Jennifer Keeton, a graduate student in the Counselor Education Program at the Augusta State University, filed her suit last week after school officials declared her anti-gay beliefs incompatible with the counseling profession.

In presenting Keeton a remediation plan in May, faculty members said her views on gay and transgender persons are “professionally suspect,” according to the 43-page lawsuit.

The plan questioned Keeton's “ability to be a multiculturally competent counselor, particularly with regard to working with gay, lesbian, bisexual, transgender, and queer/questioning (GLBTQ) populations.”

“Jen has voiced disagreement in several class discussions and in written assignments with the gay and lesbian 'lifestyle.' She stated in one paper that she believes GLBTQ 'lifestyles' to be identity confusion.
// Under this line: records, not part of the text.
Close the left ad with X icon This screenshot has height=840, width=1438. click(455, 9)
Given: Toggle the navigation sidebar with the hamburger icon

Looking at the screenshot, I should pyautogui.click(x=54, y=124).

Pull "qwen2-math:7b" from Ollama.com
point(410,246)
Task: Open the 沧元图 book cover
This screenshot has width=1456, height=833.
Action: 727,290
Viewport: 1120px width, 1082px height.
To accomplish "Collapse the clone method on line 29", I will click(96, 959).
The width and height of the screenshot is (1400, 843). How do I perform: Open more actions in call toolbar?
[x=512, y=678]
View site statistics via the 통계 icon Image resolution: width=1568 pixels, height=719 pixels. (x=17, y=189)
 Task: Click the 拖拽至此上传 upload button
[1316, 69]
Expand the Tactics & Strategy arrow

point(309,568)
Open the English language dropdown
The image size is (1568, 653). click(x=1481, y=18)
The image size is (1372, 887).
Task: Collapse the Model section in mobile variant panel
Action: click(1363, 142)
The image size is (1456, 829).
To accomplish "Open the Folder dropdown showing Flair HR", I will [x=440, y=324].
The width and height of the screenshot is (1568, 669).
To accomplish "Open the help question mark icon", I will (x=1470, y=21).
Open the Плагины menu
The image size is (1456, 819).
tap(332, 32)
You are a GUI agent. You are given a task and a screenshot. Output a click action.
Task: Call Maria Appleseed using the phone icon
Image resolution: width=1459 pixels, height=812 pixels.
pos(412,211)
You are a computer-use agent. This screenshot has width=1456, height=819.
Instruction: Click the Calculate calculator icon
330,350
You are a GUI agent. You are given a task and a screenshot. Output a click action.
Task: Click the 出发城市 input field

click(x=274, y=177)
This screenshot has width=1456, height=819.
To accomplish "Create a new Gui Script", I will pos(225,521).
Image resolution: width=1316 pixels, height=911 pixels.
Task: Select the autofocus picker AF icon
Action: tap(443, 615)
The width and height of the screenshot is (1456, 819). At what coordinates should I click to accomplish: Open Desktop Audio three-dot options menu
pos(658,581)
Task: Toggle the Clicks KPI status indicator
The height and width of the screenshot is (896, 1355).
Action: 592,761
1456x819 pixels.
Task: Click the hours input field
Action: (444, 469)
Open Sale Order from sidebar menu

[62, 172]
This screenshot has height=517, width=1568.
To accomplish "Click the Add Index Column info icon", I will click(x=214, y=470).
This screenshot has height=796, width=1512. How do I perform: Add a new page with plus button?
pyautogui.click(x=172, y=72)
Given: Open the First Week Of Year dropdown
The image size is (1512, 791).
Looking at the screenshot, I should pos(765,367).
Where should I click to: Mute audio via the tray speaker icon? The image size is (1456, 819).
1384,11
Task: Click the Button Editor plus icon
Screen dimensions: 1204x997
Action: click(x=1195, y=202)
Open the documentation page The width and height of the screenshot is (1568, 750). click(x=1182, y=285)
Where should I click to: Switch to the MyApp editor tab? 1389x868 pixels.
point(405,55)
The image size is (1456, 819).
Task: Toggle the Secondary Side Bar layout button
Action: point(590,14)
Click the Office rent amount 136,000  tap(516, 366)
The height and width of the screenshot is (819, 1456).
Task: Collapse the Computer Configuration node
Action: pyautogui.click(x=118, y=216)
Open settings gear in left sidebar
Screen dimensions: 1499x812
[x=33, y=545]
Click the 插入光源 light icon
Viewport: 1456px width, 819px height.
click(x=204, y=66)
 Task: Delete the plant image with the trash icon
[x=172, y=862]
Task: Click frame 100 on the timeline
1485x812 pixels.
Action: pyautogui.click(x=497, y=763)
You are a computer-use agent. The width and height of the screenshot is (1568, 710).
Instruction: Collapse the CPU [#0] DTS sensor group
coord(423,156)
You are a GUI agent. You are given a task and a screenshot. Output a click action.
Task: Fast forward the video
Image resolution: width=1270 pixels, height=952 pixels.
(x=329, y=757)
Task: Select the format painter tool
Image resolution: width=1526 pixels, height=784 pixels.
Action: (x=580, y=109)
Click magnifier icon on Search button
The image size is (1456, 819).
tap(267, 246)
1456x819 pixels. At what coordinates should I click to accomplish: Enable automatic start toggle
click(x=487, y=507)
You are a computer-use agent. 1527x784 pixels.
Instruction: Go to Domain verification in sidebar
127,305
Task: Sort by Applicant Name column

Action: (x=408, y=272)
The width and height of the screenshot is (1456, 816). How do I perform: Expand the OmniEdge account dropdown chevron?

This was during her enrollment in the Diversity Sensitivity course and after the presentation on GLBTQ populations.”

Faculty members also raised concerns over Keeton's interest in reparative therapy, a controversial treatment that promises to turn gay people straight, mostly by Christian prayer.

“Faculty have also received unsolicited reports from another student that [Keeton] has relayed her interest in conversion therapy for GLBTQ populations and she has tried to convince other students to support and believe her views.”

In the plan, Keeton is asked to attend a minimum of three diversity workshops with an emphasis on the gay community, increase her exposure and interaction with gay populations (attending gay pride is suggested), and increase her study of research on improving counseling effectiveness with LGBT people.

The twenty-four-year-old graduate student was advised that failure to complete the plan could result in dismissal from the program.

“A public university student shouldn't be threatened with expulsion for being a Christian and refusing to publicly renounce her faith, but that's exactly what's happening here,” David French, senior counselor for the Alliance Defense Fund (ADF), which filed the lawsuit against the school on Keeton's behalf, said in a statement.

French went on to tell Fox News that Keeton believes that people have “moral choices” with regard to their sexuality.

He said students have a right to express their point of view without fear of “censorship or expulsion.”

School officials have declined to comment on the suit.